Ultimately, I think my pick for the best, disappointingly, is Draconic Roar, but personally, I’m much more interested in Silumgar’s Scorn and Foul-Tongue
Invocation.

Hate Cards

These are all very solid sideboard cards, and Rending Volley is an important upgrade to Combust in Modern that’s even better against Splinter Twin (though
this one misses Siege Rhino). Despite its importance to Modern, my focus on Standard leads me to a different (and likely surprising) choice here. My pick
is actually Surge of Righteousness, which is certainly worse than Celestial Purge in Modern, but I’m very afraid of the aggressive red deck in Standard,
and I think gaining two life while killing their creature at a reasonable price is going to be important to fighting that deck.

2/1 Megamorphs

This is another great cycle, and all of these cards are sweet. As much as I like the effort this set makes to bring back Mono-Blue Devotion, I expect it to
come up a little short, and without it, I think Stratus Dancer won’t have a great home. My pick for the best of this cycle is Ire Shaman, because I think
it has the best deck to support it in Mono-Red Aggro.
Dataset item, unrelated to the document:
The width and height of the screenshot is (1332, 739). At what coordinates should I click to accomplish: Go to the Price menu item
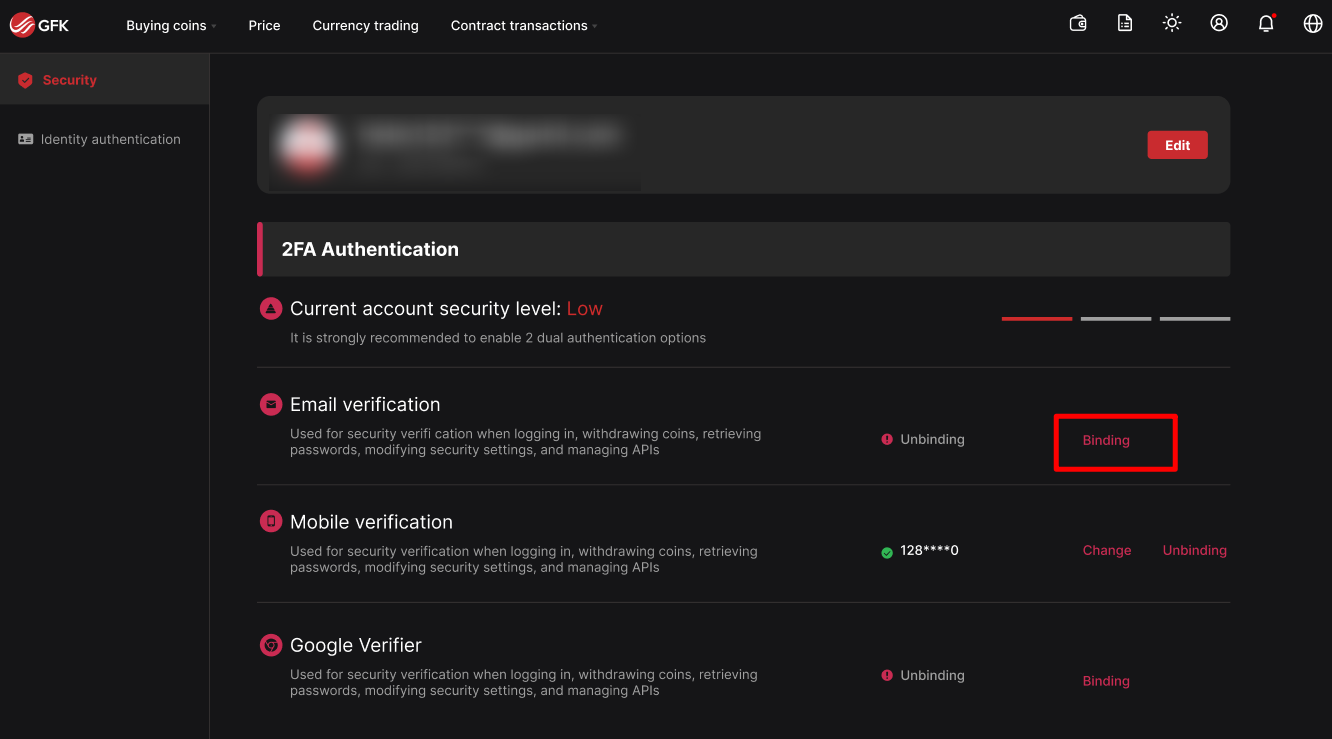pyautogui.click(x=264, y=26)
I actually think it’s very good there. Red’s a little low on really good two-drops right now, and the
evasion is quite real. If you don’t have anything else to do, this is a perfectly respectable two-mana play, but in the lategame, you’ll morph it, and once
you flip it over its text should be almost indistinguishable from “draw a card,” and it comes at a great rate.

Monuments

It probably seems a little silly to rank this cycle since they’re all more or less exactly the same, but I wanted to be thorough, and besides, different
colors are quite differently interested in this kind of effect. Looking at the Keyrunes, they were somewhat biased by the different power level of the
creatures they became, but I think they indicated that R/B and U/W where the pairs that were most interested in this kind of effect, and I think that’s
still mostly true. Clearly, the green ones are the worst, because green has better ways to do this, and the others are all reasonable. I think U/W wants to
ramp up from three more than U/B because U/B is generally trying to keep pace with one-for-one answers on turn 3, while U/W is more likely to look to catch
up later. This is even more true with Dragons of Tarkir where I think U/W might be looking to skip from three to five mana to play Dragonlord Ojutai or
Icefall Regent on turn 4.

There’s a reasonable case to be made for Kolaghan Monument because R/B has worse card drawing, and so it’s more likely to care about getting double duty
out of its mana sources as real threats in the lategame. It’s only the fact that I think U/W decks are more likely to want a lot of mana than R/B decks
that makes me choose Ojutai Monument as the best of the cycle.

I believe that’s all the tight cycles in Dragons of Tarkir. Among them, the Commands and the Khans stand out as both the most powerful and coolest cards,
but the 55 cards considered today still only scratching the surface of the far reaching Constructed implications this set brings to the game.